What then, in 289 pages, has been learned that wasn't already known?

Mainly good background. Blet gives his "take" on the 12 volumes of Vatican research he edited with Robert A. Graham, Angelo Martini and Burkhart Schneider. It suggests that the Allies didn't (and by extension today's Western European and North American readers don't) understand the situation from the pope's perspective.

Here's Blet as Myron Taylor, Roosevelt's personal representative to the Vatican, meets Vatican Secretary of State Cardinal Domenico Tardini.

"The American first spoke to him about 'the advisability and the necessity of the pope coming out against the atrocities committed by the Nazis.'" This desire, said Taylor, has been expressed by many. In fact, just before Taylor's arrival, the ambassadors of Poland, Belgium and Brazil, as well as England's minister (to the Vatican) and Roosevelt's charge d'affaires (Harold Tittman), joined together asking that the pope issue a solemn condemnation of Nazism and its crimes.

"Tardini, who had endured many attacks from diplomats, repeated to Myron Taylor that the pope had already spoken on numerous occasions condemning crimes no matter who their authors might be. Some wanted Hitler condemned by name, but this was impossible.

"Taylor replied: 'I never asked for that, I never asked that Hitler be named.'

"And when Tardini replied that in this case the pope had already spoken, Taylor's rejoinder was: 'He can repeat it.' Tardini agreed."

If this book could be taken out of the context of the atrocities of War World II, it would read like a political novel that revolves around an imperial court, told from the point of view of the courtiers and ambassadors but rarely the emperor. A novel based on a diary with neither authors nor readers able to summarize the plot.

The central character is a shadow. And as the history of the period fades, the shadow undeserved becomes sinister.

World War II at the outset was not quite as cut and dried as it looks 60 years later. Blet reports that the 1939 Berlin Vatican diplomatic view was that "the Holy See had reason to hope that German [Hitler's] government would do everything possible to avoid provocation, to avoid any incident that would lead to conflict."

That was not only the Vatican's view. That view was held by many in Britain.
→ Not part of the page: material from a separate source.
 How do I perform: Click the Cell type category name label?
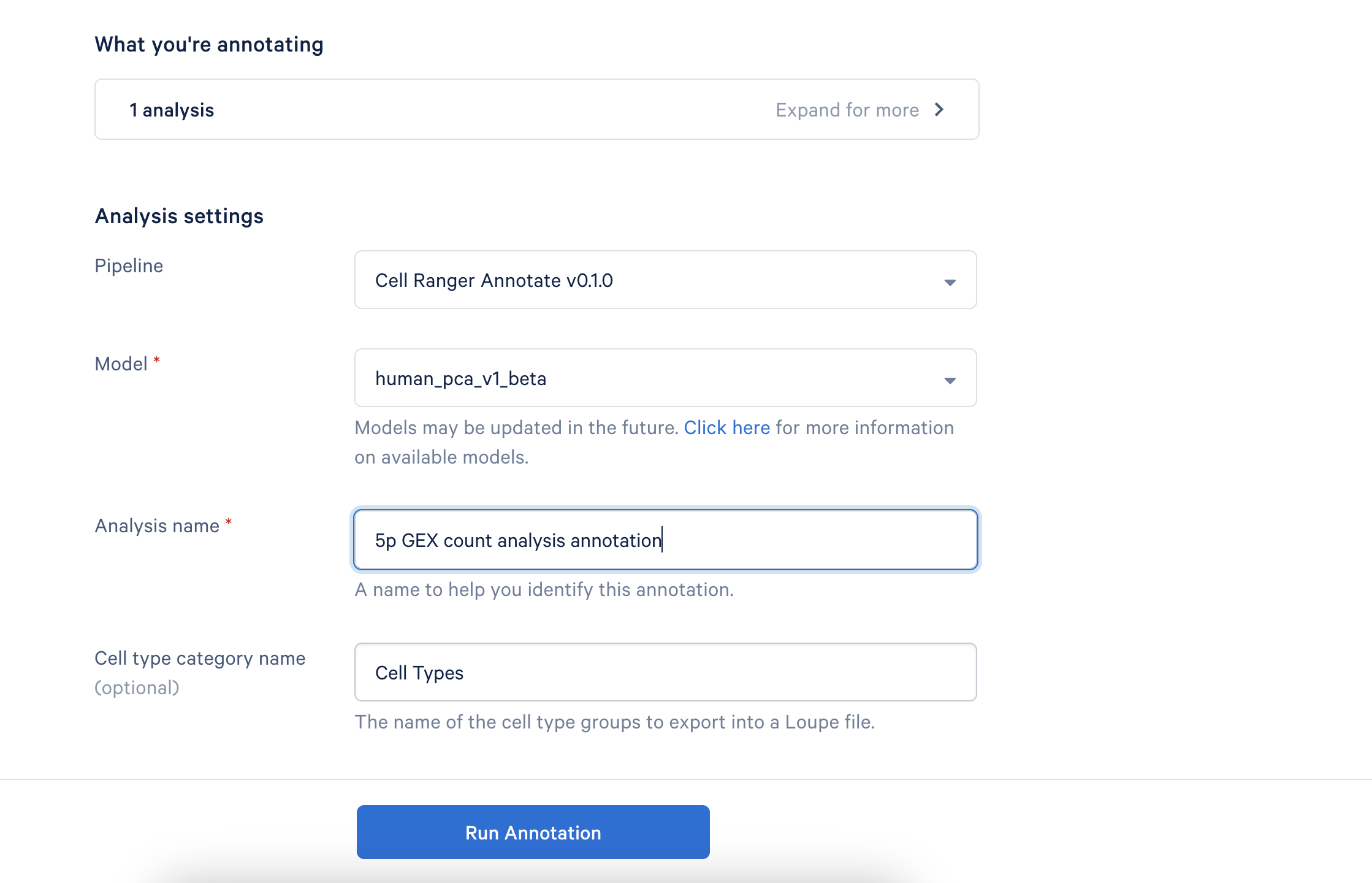(x=200, y=658)
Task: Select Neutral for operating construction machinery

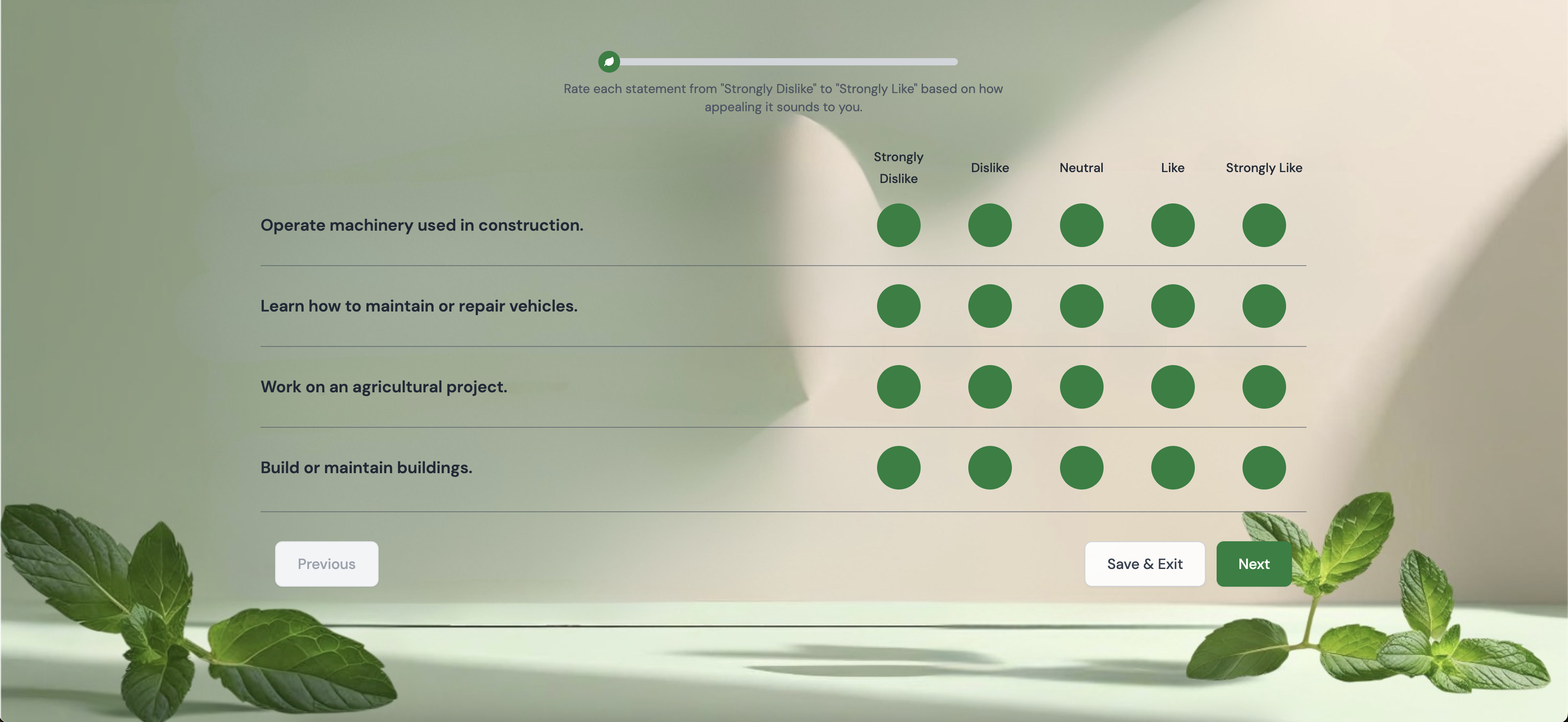Action: [x=1081, y=225]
Not by Churchill and his coterie, but certainly by pacifists like Prime Minister Neville Chamberlain, fascists, and many undecideds.

Blet writes there is only one way of "returning from the friction to reality, from legend to history, and that is by going back to the original documents, for these directly reveal what the pope said and did."

Any historian knows, and Blet acknowledges, that documents reveal only some of what any person says or does. The winks and nods, the agreements, hints, suggestions and silences over the dinner table and the desk, in the corridor and on the stairs, is where political history takes place. What is recorded is what someone chooses to record. This isn't a problem limited to papal archives.

Yet this book is expected to bear the burden of proof, a proof that could only be shown had Eugenio Pacelli, that most meticulous of men, kept a personal daily diary.

The first quotation in this book -- in Paulist Thomas Stransky's preface -- is not from the Vatican archives but from The Tablet of London (June 29, 1963). Cardinal Giovanni Battista Montini (the future Paul VI) took "The Deputy" playwright Rolf Hochhuth to task for "an inadequate grasp of the psychological and political realities" in those "appaling conditions of war and Nazi oppression" during which Pius XII tried "so far as he could fully and courageously to carry out the mission entrusted to him."

It's axiomatic in journalism (though many writers ignore it) that "a quotation isn't proof." And Stransky isn't proving anything by quoting Montini, except perhaps Montini's own anguish.

Next, the reader is teased by the question Stransky raises at the outset that Blet never answers, because Pius XII never answered it. Stransky mentions Pius XII's May 1952 address to nurses when the pope asks himself. "What should we have done that we have not done?"

The fact that the question was still plaguing the pope -- when Blet tells us that the "wave of systematic disparagement" did not begin until 1963-64, 12 years later and five years after the pope's death -- speaks volumes.